**Dataset content:**
'''
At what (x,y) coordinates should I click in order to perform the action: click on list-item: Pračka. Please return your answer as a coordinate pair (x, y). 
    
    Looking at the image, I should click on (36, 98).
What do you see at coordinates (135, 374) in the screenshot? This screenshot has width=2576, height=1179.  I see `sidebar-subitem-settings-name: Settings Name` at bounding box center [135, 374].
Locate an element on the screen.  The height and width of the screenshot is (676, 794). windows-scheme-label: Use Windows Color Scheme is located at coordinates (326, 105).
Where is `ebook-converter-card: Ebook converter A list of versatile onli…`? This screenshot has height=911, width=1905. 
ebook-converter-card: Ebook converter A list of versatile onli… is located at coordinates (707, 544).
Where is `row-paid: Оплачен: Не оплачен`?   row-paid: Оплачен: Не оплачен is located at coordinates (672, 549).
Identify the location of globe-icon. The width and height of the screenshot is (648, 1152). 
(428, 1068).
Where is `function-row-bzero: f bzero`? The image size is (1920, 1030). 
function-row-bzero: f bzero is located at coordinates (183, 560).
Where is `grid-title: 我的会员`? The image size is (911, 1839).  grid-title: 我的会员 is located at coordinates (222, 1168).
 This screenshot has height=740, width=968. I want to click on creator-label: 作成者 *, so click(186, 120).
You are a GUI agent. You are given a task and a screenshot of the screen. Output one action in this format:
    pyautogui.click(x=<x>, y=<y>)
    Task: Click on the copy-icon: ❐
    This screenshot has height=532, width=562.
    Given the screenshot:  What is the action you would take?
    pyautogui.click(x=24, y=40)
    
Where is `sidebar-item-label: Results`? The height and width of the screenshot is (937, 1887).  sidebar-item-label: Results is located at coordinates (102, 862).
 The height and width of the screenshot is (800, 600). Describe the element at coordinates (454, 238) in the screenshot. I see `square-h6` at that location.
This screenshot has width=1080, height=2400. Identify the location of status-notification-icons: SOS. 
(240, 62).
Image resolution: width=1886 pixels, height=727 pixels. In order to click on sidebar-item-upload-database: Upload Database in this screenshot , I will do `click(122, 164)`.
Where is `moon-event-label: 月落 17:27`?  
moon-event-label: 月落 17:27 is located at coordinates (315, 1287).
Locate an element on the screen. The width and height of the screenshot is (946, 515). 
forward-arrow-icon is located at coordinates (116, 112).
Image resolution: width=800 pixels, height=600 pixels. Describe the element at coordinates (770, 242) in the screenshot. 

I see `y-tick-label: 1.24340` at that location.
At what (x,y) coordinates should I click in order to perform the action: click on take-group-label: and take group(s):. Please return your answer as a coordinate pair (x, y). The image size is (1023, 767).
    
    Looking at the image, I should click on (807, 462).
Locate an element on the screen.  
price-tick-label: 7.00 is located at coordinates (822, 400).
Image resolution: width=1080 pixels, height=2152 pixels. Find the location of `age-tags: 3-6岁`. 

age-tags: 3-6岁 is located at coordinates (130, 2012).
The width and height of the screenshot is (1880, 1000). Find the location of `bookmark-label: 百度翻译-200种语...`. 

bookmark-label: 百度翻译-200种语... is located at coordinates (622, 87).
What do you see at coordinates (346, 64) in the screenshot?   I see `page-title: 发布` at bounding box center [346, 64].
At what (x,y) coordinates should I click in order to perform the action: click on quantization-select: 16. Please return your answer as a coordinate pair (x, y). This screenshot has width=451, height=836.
'''
**Assignment:**
Render everything from the line containing "is (1023, 767)." down to the end of the data as a Markdown table with the columns Row and Line, one row per line and blank lines left out.

**The completed task:**
| Row | Line |
|---|---|
| 1 | At what (x,y) coordinates should I click in order to perform the action: click on take-group-label: and take group(s):. Please return your answer as a coordinate pair (x, y). The image size is (1023, 767). |
| 2 |     Looking at the image, I should click on (807, 462). |
| 3 | Locate an element on the screen.   |
| 4 | price-tick-label: 7.00 is located at coordinates (822, 400). |
| 5 | Image resolution: width=1080 pixels, height=2152 pixels. Find the location of `age-tags: 3-6岁`.  |
| 6 | age-tags: 3-6岁 is located at coordinates (130, 2012). |
| 7 | The width and height of the screenshot is (1880, 1000). Find the location of `bookmark-label: 百度翻译-200种语...`.  |
| 8 | bookmark-label: 百度翻译-200种语... is located at coordinates (622, 87). |
| 9 | What do you see at coordinates (346, 64) in the screenshot?   I see `page-title: 发布` at bounding box center [346, 64]. |
| 10 | At what (x,y) coordinates should I click in order to perform the action: click on quantization-select: 16. Please return your answer as a coordinate pair (x, y). This screenshot has width=451, height=836. |